[Stored items]
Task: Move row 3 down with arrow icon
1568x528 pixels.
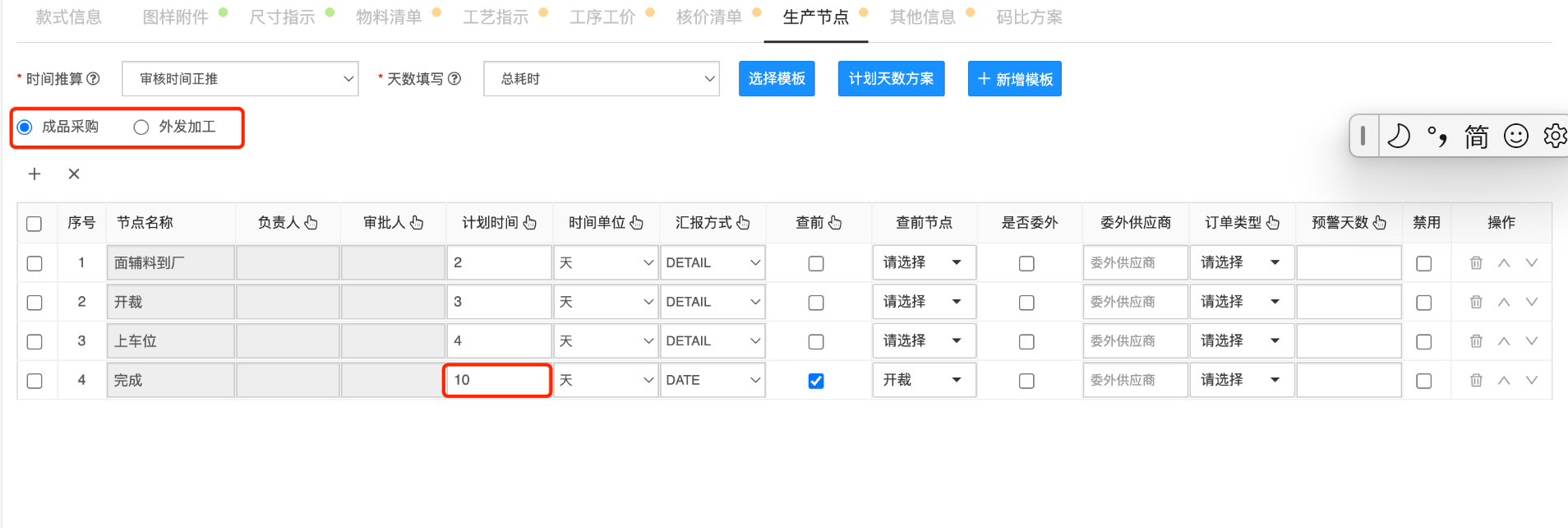Action: click(1532, 341)
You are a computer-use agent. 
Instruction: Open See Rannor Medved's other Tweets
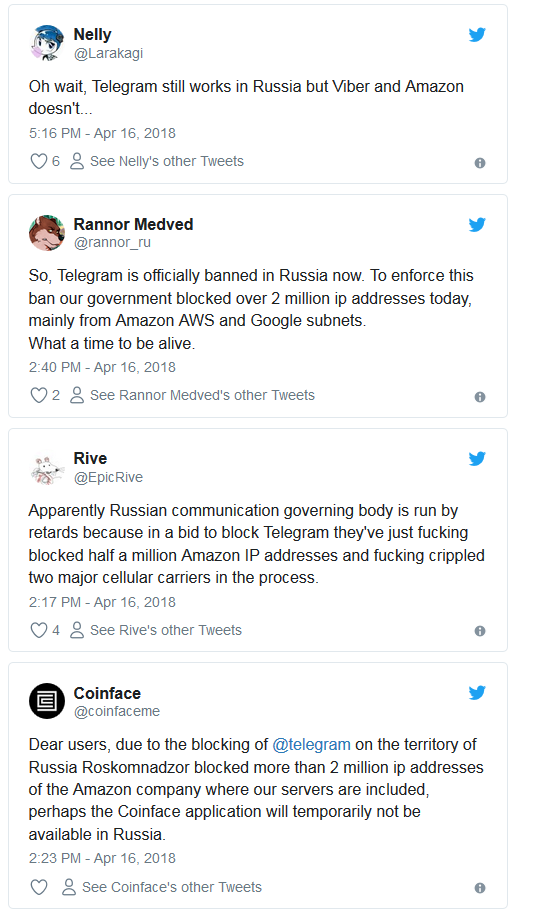click(x=192, y=395)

> [What you should do]:
Each record must be set down again without alteration, and no picture may be carried over.

> [Result for this task]:
Task: Move row 3 down with arrow icon
1568x528 pixels.
Action: click(1532, 341)
You are a computer-use agent. 
Instruction: Open See Rannor Medved's other Tweets
click(x=192, y=395)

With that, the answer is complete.